Friedrich Goldscheider gründete 1885 in Wien die „Porzellan-Manufaktur und Majolika-Fabrik“, die schnell zu einer der einflussreichsten Keramikmanufakturen Europas wurde.

Die Reliefs zeigen zwei vergoldete Neo-Rokoko-Rahmen, in die eine gemalte Landschaft eingebettet ist. Eine Kirche links, ein Felsen rechts, dazwischen eine Bucht, die sich wie ein Horizont über beide Teile hinwegzieht. Der Ort? Vielleicht Belgien, vielleicht Frankreich, vielleicht die Niederlande. Der Künstler? Unbekannt. Wer es weiß, möge sich melden.
Bis dahin bleiben die Bilder, was sie sind: ein stummes Echo aus einer vergangenen Zeit, dessen Schönheit sich auch ohne Signatur erschließt.
Eine Vase ohne Boden
Nach meiner letzten Kolumne haben sich einige Leserinnen und Leser gemeldet und Fotos von Gegenständen geschickt, über deren Geschichte sie gern mehr wissen würden. Gaby Ulrich hat uns eine Vase geschickt. Auf ihr steht in Frakturschrift ein Sinnspruch: „Keine Rose ohne Dorn“, sinngemäß „Keine Freuden ohne Leiden“.

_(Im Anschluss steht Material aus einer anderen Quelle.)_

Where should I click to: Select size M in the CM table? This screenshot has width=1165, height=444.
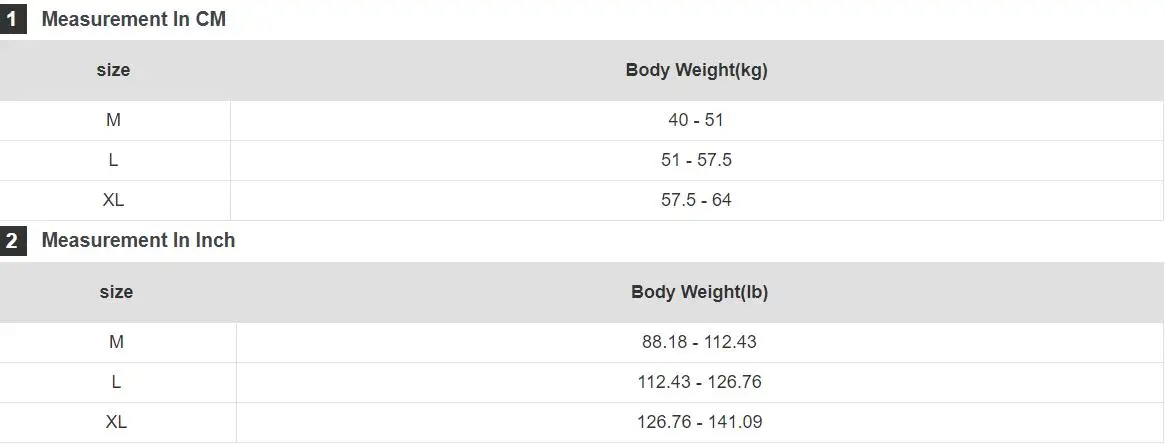point(113,120)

Leider trifft das auch auf diese Fayence-Vase zu, denn sie hat keinen Boden mehr. Sie stammt wahrscheinlich aus den 1920er oder 30er Jahren, vielleicht aus Delft oder einer süddeutschen Manufaktur. Näheres kann man leider nicht behaupten, denn im fehlenden Boden wäre im Normalfall die Marke zu finden. Es gibt auch Vasen ohne Boden, diese sind für Trockenblumen gedacht, die man nicht in Wasser stellt. Jetzt ist es eine Vase, die sich ihrer eigenen Funktion verweigert.

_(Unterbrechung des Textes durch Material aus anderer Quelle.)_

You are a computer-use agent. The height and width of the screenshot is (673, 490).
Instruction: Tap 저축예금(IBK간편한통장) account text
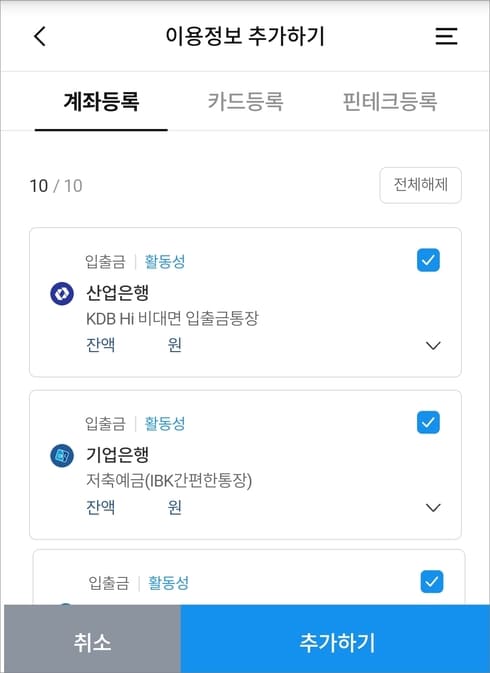169,480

Das Dekor stilisiert, die Farben dezent, eine Spur von Geschichte in den feinen Pinselstrichen. Was bleibt, ist ein Objekt, das eine gewisse Melancholie ausstrahlt. Eine Vase, die keine ist. Ein Gefäß, das sich selbst entzieht. Aber ein Satz, der auch ohne Blumen Bestand hat.
Der Wächter auf der Schildkröte
Susanne Bauer hat uns das Foto einer kleinen Figur geschickt, die vor 50 Jahren in einem Mainzer Kleingarten ausgegraben wurde. Wie bei allen eingesandten Fundstücken kenne ich nur das Bild. Für ein zweifelsfreies Urteil müsste ich den Gegenstand in den Händen gehalten haben. Was ich sagen kann: Es ist ein mythischer Wächter, ein sogenannter Fo-Hund, auf dem Rücken einer Schildkröte. Klein, aus Bronze oder etwas, das so aussieht, mit einer Patina, die grün leuchtet – entweder ist sie über Jahrhunderte hinweg im Boden entstanden, oder es soll so aussehen. Wenn sie künstlich erzeugt ist, sind die Spuren der Zeit hier ein Wunsch, nicht Realität. Figuren wie diese kann man in vielen Shops, auch an Flughäfen, erstehen. An letzterem Ort als Andenken an eine Reise nach China.

Objekte aus günstigeren Materialien, die seltene und identitätsstiftende Gegenstände einer Kultur imitieren oder nachahmen, werden in der Regel im Kunsthandel als Airport-Art bezeichnet. Ein letztes kleines Souvenir vor dem Abflug in die Heimat, um die letzten Münzen der Landeswährung loszuwerden.
Der Fo-Hund, auch als Wächterlöwe bekannt, ist ein traditionelles chinesisches Symbol für Schutz und Frieden. Oftmals wurden solche Figuren paarweise an den Eingängen von Tempeln platziert, um böse Geister fernzuhalten. Die Schildkröte hingegen steht in der asiatischen Mythologie für Langlebigkeit, Stärke und Ausdauer. Die Kombination beider Tiere in einer Figur ist ungewöhnlich, könnte aber als doppeltes Schutzsymbol verstanden werden.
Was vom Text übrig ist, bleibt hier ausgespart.